There is a
video of a three year old girl opening a present. She has a tuft of white blonde hair clustered in a ponytail, and her mother hands her a box with a ribbon. It is too big for the contents, which turns out to be nothing but a paperclip. Shiny, pink, I admit. Still, nonetheless a mere paperclip. A hundred in a box for a buck. If I were walking on the street and passed one I would not trouble myself to bend down for
it.
But the girl gasps when she sees it, and holds it to her neck as she sighs.
"Thank you, Mama."
"What are you going to do with it?" her mother asks.
With a bit of suspense, she answers. "I... am going... to play with it."
Then she shakes the box and the paperclip goes flying. In a rush, the girl searches until she finds it again.

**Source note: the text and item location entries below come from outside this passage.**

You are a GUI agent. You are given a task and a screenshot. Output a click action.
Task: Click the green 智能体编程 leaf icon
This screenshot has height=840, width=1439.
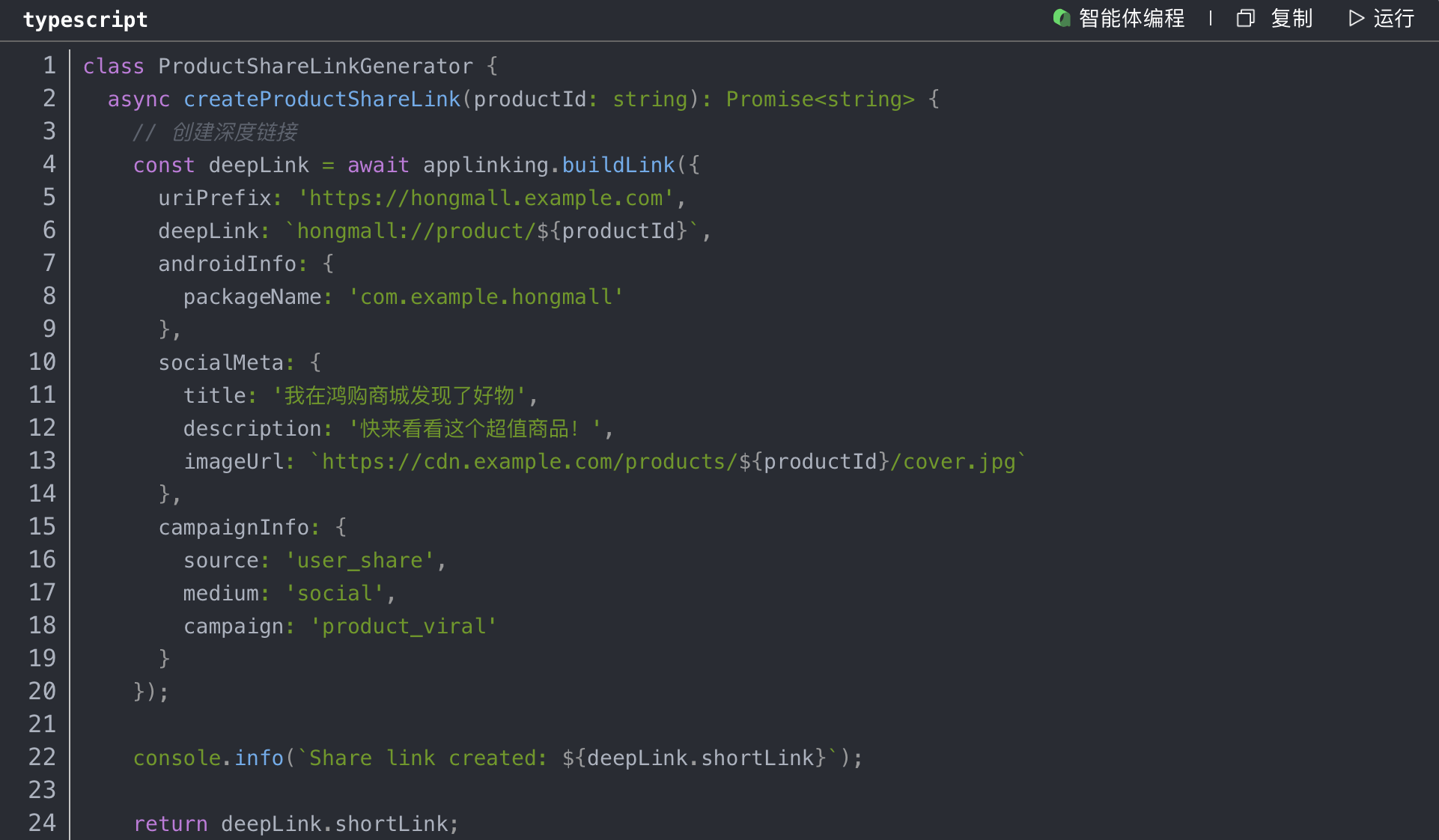1061,18
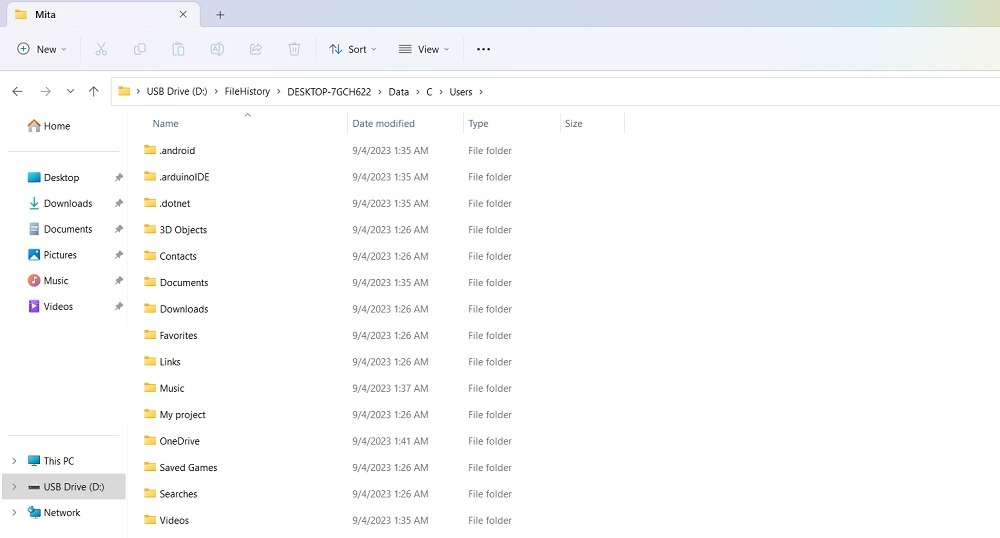
Task: Click the Delete trash icon
Action: pyautogui.click(x=294, y=49)
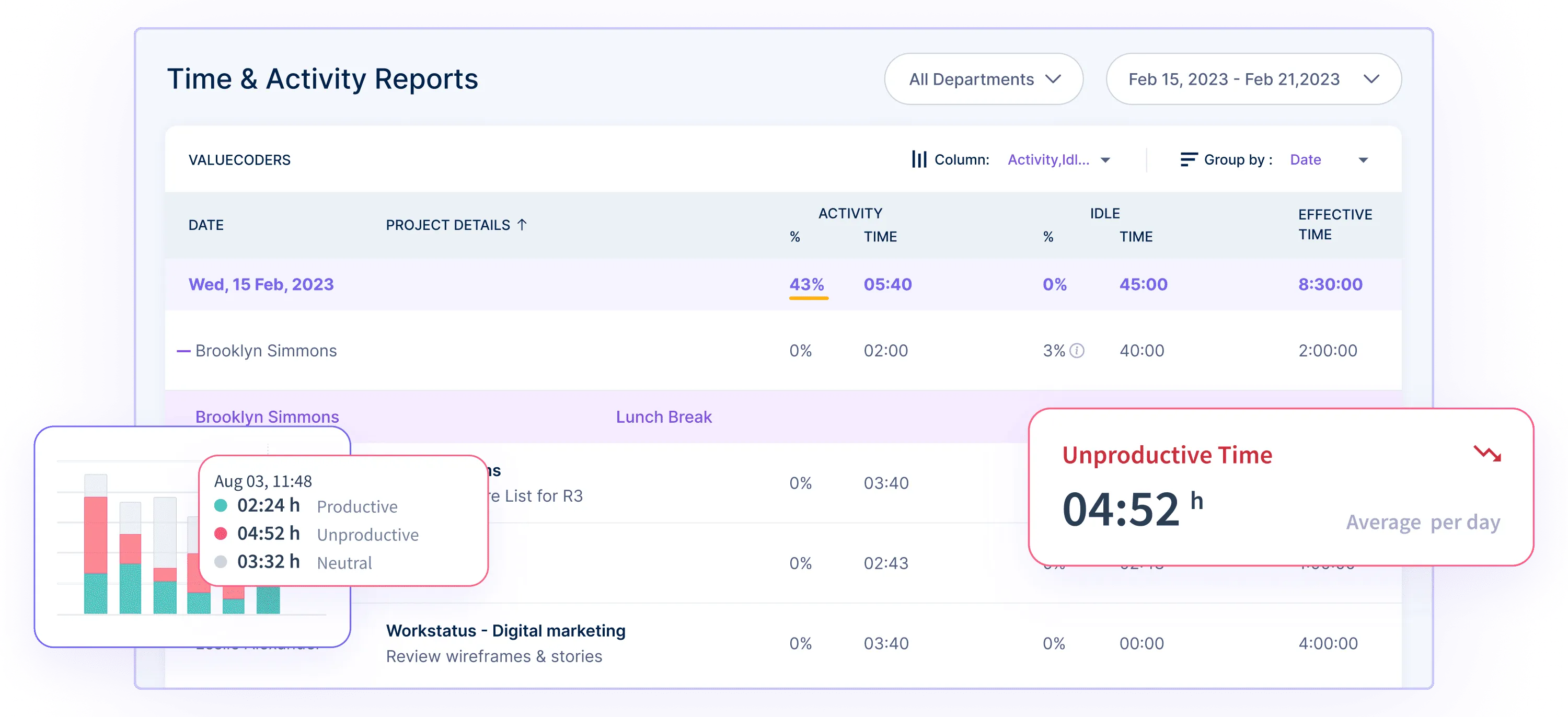The height and width of the screenshot is (717, 1568).
Task: Open the date range dropdown
Action: click(x=1253, y=79)
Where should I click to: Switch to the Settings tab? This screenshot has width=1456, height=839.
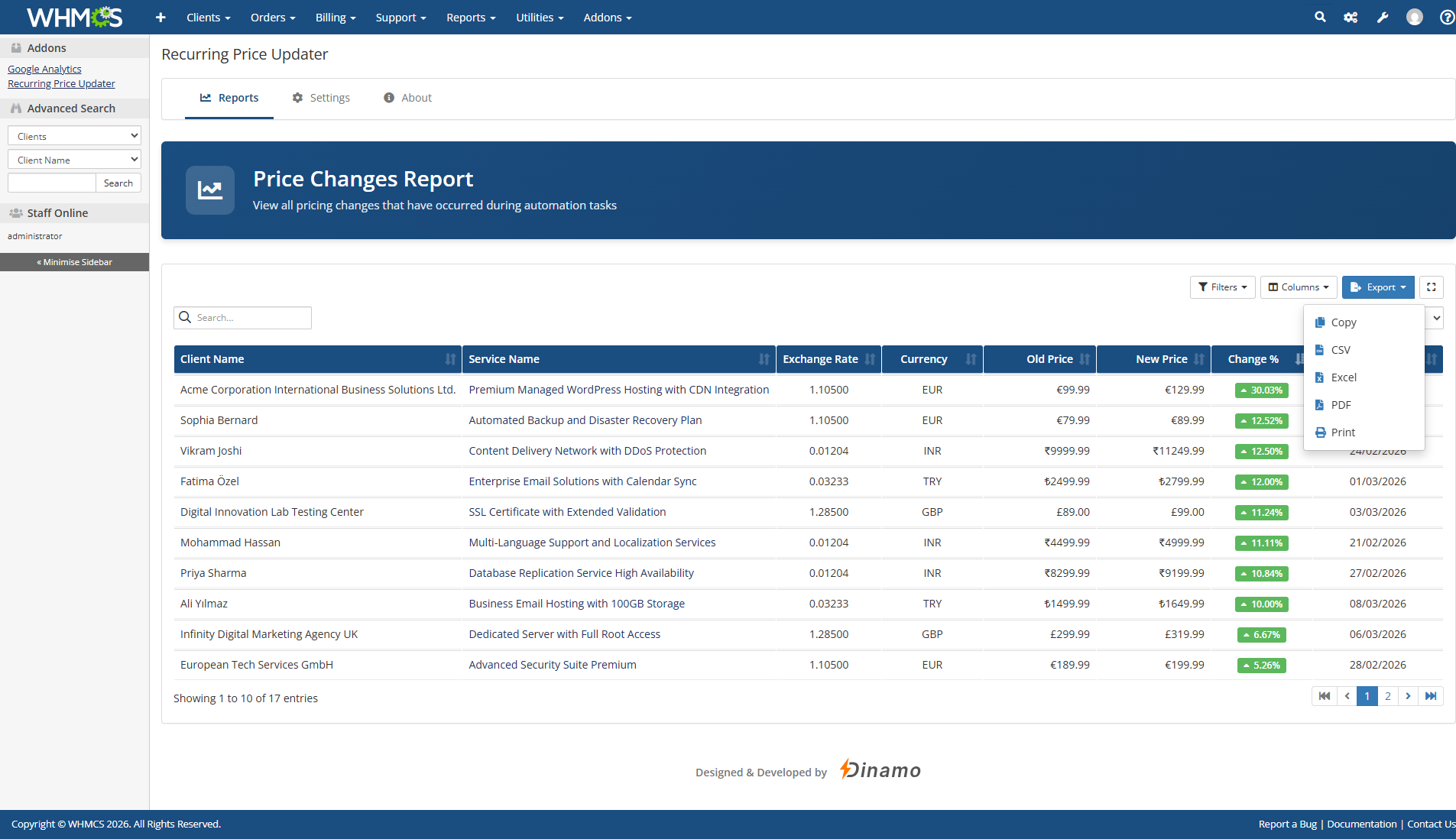321,98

She retrieves it with joy.
"It is my favorite."
Gratitude can sometimes seem like a learned response. Yet this child has it in spades.
How can we get back to that place where a curve of metal, or a sprig of chamomile, or a fuzzy caterpillar are all it takes to experience wonder?

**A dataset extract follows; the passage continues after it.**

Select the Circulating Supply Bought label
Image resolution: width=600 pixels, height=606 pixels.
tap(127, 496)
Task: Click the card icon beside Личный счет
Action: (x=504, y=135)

They do not have a character acquired from love of self and the world. They do not credit anything to themselves. All that they receive they attribute to their parents. They are content with the little things they are given as gifts. They do not worry about their food and clothing, and are not anxious about the future. They do not pay regard to the world and covet many things on account of it. They love their parents, their nursemaids, and
their little companions, and play with them in a state of innocence. They allow themselves to be guided; they listen and obey.